平和を発信する、
神と仏のはちまんさん
ワールド。

YAWATA STORY

01

はちまんさん

「神様も仏様も」

2つの信仰が合わさった、
「神仏習合(しんぶつしゅうごう)」のスタイルが色濃く残る
石清水八幡宮(いわしみずはちまんぐう)。

あらゆるものを円満に受け入れる寛容さ、豊かさを持ち、
人々を平和と繁栄へ導く神様として信仰されています。

地元では「やわたのはちまんさん」と呼び親しまれる八幡宮、
そこには波瀾の物語がありました。

時は平安時代、859年のこと。
九州の宇佐八幡宮(うさはちまんぐう)におられた
はちまんさんこと「八幡大神(はちまんおおかみ)」は、

都の近くに移って、
日本の平和を護ります!

と宣言。
奈良大安寺から来ていた
僧・行教(ぎょうきょう)を案内役とし、
宇佐の地を出発しました。

はちまんさんが降り立たれたのは、
京都・平安京の南西にある神聖な山、
男山(おとこやま)。
ここに石清水八幡宮が誕生しました。

京都盆地の川は全てここから下流へ流れ出ます。

はちまんさんは当時、
「八幡大菩薩(はちまんだいぼさつ)」と呼ばれていました。

神様であって仏様でもある、日本独特の不思議な存在。
これが「神仏習合」です。

僧侶と共に神官や巫女らが仕える石清水八幡宮寺は、
神社でありお寺でもある、
当時の最先端を行く宗教施設でした。

争いごとを治め、平和をもたらすはちまんさんは、
天下人からも篤く信仰されていました。

戦国時代の織田信長や豊臣秀吉、江戸時代の徳川家など、
天下人たちがこぞって守護神とし、たくさんのものを寄贈しました。

私は黄金の
樋(とい)を!

私は一万石も寄進しました!

現在の本殿(ほんでん)、廻廊(かいろう)を建てかえたのは私です。祖父の家康は、やわたのまちの税金を免除し、地元の人々を優遇しました。

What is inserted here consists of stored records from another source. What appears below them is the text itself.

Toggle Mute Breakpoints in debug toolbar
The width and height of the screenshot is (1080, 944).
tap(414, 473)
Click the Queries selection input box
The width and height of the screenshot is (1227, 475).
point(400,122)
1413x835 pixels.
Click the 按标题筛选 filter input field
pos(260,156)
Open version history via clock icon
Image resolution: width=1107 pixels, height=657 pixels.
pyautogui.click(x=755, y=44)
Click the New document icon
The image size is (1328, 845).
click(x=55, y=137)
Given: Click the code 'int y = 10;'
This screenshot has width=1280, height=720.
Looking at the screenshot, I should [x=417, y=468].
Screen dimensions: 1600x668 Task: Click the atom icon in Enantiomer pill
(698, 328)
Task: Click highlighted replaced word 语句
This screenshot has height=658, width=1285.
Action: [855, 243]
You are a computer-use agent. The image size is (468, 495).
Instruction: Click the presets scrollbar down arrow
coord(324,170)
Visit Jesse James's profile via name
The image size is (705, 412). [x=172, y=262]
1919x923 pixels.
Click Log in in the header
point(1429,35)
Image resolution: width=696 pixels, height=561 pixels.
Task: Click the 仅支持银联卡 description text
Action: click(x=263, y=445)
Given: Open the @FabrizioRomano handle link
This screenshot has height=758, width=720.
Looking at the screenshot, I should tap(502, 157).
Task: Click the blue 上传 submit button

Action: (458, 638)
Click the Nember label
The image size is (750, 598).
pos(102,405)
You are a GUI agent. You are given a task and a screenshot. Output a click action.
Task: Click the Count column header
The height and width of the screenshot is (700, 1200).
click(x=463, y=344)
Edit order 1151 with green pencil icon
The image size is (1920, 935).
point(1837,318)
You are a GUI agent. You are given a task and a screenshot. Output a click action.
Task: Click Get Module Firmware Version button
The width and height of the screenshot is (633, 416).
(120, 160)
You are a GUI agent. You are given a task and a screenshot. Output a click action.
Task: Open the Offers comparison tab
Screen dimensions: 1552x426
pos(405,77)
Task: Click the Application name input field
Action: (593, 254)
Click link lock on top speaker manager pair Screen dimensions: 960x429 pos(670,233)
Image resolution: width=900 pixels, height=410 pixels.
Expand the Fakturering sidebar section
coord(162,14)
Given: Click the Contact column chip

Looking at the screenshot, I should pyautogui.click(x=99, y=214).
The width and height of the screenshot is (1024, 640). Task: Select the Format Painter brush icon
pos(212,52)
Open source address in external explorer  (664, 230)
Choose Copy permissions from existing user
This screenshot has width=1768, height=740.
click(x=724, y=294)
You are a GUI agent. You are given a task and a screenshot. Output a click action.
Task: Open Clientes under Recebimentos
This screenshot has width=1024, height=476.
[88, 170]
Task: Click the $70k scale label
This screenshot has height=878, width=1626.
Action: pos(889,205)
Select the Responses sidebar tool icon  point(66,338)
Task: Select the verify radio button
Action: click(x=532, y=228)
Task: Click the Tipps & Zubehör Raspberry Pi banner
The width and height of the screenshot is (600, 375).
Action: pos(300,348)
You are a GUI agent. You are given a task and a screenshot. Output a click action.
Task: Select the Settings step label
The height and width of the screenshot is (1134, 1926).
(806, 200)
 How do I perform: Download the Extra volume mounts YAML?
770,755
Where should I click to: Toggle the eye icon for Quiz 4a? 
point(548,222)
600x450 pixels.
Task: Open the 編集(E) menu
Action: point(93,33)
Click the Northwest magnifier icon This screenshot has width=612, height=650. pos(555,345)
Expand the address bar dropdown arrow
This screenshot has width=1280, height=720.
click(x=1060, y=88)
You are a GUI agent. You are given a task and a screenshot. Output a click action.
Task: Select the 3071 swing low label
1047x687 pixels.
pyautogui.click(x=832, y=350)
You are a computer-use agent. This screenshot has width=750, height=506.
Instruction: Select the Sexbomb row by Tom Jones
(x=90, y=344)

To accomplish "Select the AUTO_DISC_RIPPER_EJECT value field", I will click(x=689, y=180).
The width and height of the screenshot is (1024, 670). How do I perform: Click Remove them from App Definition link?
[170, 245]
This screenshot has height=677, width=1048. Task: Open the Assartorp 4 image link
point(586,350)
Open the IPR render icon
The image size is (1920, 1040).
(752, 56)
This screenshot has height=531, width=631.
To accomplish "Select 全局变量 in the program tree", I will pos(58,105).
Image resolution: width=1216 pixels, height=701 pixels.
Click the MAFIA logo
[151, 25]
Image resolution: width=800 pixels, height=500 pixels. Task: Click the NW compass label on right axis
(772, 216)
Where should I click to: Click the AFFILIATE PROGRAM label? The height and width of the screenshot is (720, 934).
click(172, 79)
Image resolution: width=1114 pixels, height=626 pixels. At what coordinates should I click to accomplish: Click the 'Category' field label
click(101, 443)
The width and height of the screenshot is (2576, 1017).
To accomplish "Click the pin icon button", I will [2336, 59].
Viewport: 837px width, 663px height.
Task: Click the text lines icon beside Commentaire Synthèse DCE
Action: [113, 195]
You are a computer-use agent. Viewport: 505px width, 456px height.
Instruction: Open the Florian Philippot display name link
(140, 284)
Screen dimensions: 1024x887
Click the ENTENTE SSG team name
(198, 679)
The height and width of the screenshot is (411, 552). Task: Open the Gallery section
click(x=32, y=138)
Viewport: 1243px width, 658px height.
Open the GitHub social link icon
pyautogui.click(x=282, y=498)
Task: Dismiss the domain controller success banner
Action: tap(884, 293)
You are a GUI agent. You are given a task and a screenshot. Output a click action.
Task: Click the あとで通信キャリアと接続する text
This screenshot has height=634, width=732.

ところが江戸時代の終わりに、八幡のまちに激震が走ります。

鳥羽伏見の戦いで幕府の陣屋があった八幡は、
戦争で焼け野原になりました。

さらに、明治の世になると政府により
神仏分離令(しんぶつぶんりれい)が発せられ、
八幡宮内の仏教に関するものは、徹底的に排除されたのです。

こうして、八幡大神様のみをお祀りする
現在の姿となったはちまんさん。

形式は変わりましたが、
千年の時を経てこの地に伝わる
「神様も、仏様も」の考え方は静かに続いています。

その一つを感じられるのが、
生きとし生けるものの平安と幸せを願う祭儀
「石清水放生会(ほうじょうえ)」です。

仏教的な色彩が強いことで、
明治以降は名前が変わりましたが
「石清水祭」として続けられています。

神様と仏様が力を合わせて、
平和で穏やかな世界へ導いてくれる。
はちまんさんのこころは、いつの世も変わらずに
私たちを見守っています。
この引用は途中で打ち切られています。